Efetivamente, nem todas as eleições que vão se realizar neste ano serão livres e justas. Isso implica dizer que 2024 trará consigo um elevado risco de entrincheiramento das liberdades no panorama internacional. Existem ameaças reais à democracia, começando por retrocessos na separação entre os Poderes, particularmente na intromissão do Executivo no Judiciário. Mas, apesar do elevado número de democracias defeituosas e de autocracias, assim como a sensação generalizada de que as democracias estão em retrocesso, também existe a realidade de que os regimes democráticos prevalecem como opção preferida sobre outras formas de governo.

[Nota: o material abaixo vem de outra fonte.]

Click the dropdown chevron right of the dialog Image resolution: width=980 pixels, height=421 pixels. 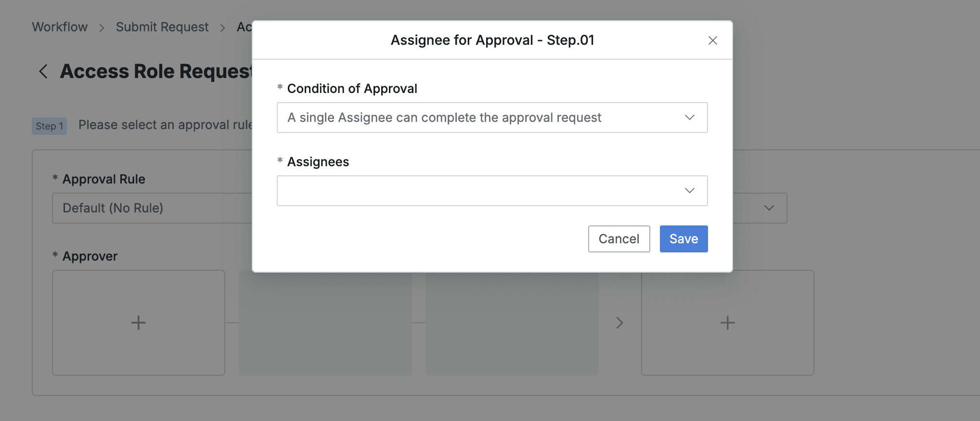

As eleições norte-americanas estão se configurando como uma revanche entre Trump e Joe Biden. Não me parece que serão eleições centradas em questões tradicionais, como a economia. Pelo contrário, parece que se basearão numa avaliação qualificada de cada candidato para o cargo. Apesar disso, o resultado eleitoral terá impactos em todo o mundo. A vitória de Trump representará o risco de isolamento dos Estados Unidos, num panorama geopolítico instável, especialmente no que diz respeito à Europa. Por outro lado, também se pode esperar uma intensificação da competição com a China por meio de guerras comerciais, um crescente risco de erosão da Otan (Organização do Tratado do Atlântico Norte), uma redução no apoio dos EUA à Ucrânia e um manifesto de rejeição ao multilateralismo. E, sim, trabalhamos com o pressuposto de que isso pode se tornar uma realidade.
O risco de desintegração da União Europeia é muito baixo. No entanto, é possível que os resultados das eleições de junho alterem a distribuição de forças parlamentares e, consequentemente, as coligações necessárias para a implementação de determinadas políticas. Espera-se que o Partido Popular Europeu seja o mais votado, seguido pela Aliança Progressista dos Socialistas Democratas e pela Aliança dos Liberais e Democratas. Contudo, também é previsível que esses três partidos de centro percam espaço para a frente de extrema-direita. Caso os partidos de centro se mantenham como maioria, pode-se esperar uma continuidade, o que representará apoio à Ucrânia, vontade de ampliar e reformar a União Europeia a fim de reforçar a sua resiliência e um elevado compromisso com a transição energética — os seus principais trunfos políticos. Ainda assim, é preciso ressaltar que o resultado eleitoral dos Estados Unidos terá repercussões em matéria de política externa da União Europeia. No caso de triunfo de Trump, o bloco europeu defenderá o aprofundamento de sua autonomia estratégica.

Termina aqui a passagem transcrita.